Work to do => Rewrite the data below as a Markdown table with the columns Row and Line, giving each line a row number and skipping blank lines. Begin at the line that has "1193x624 pixels.", stop after the last line of the data, and leave the pictures out.

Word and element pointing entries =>
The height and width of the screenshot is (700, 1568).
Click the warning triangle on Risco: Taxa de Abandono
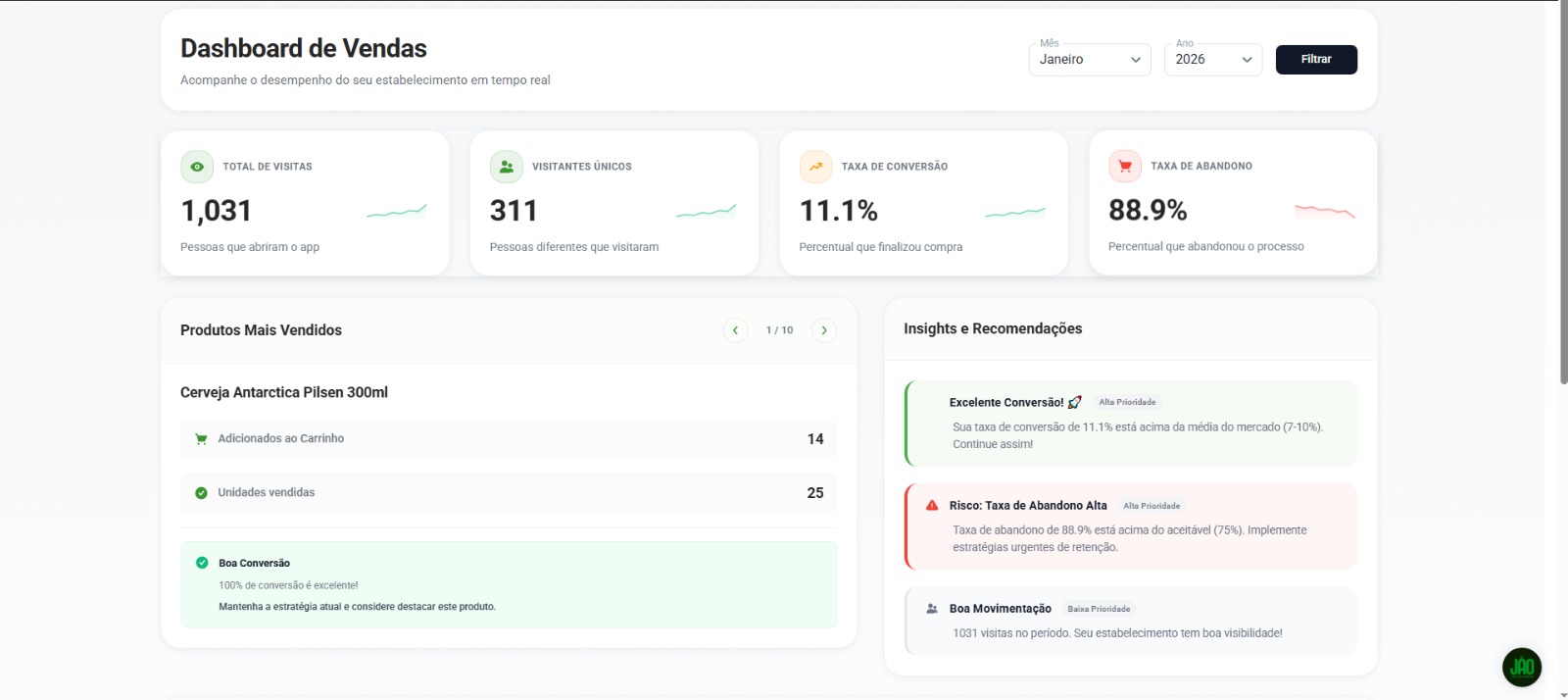point(932,506)
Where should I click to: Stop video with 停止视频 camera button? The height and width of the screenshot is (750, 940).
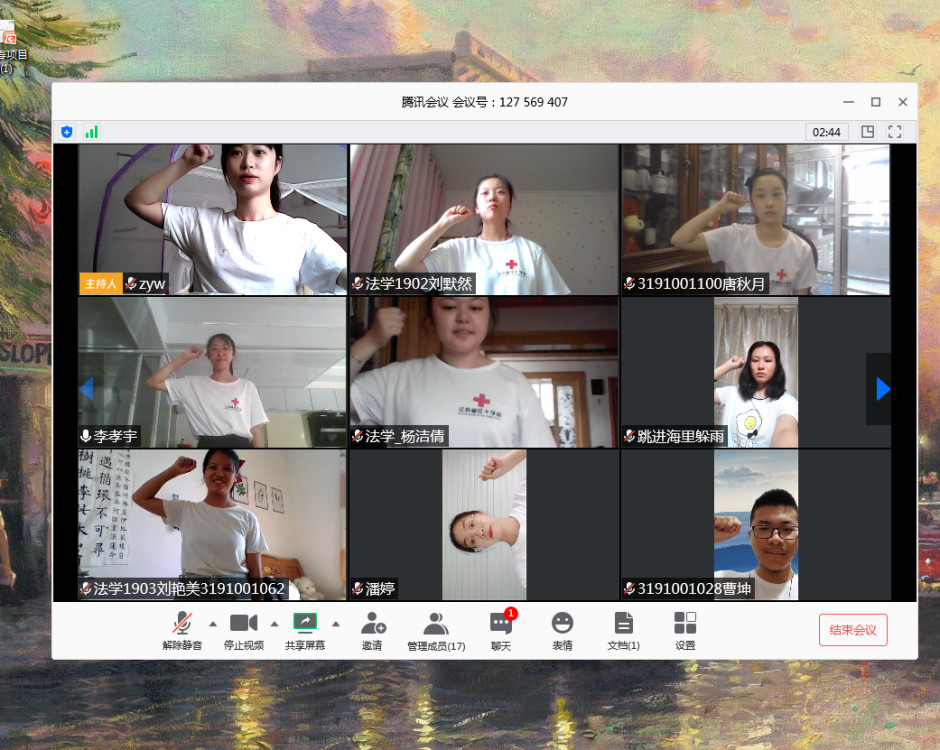point(243,630)
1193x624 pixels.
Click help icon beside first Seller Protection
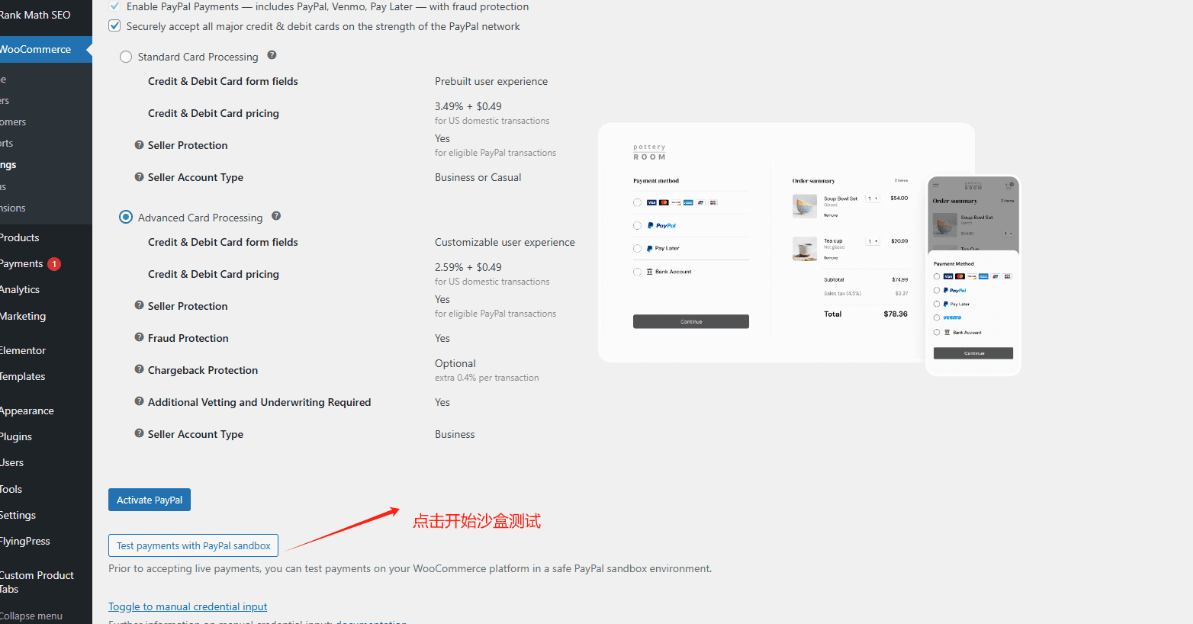click(139, 145)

Solution to the problem =>
| Row | Line |
|---|---|
| 1 | 1193x624 pixels. |
| 2 | Click help icon beside first Seller Protection |
| 3 | click(139, 145) |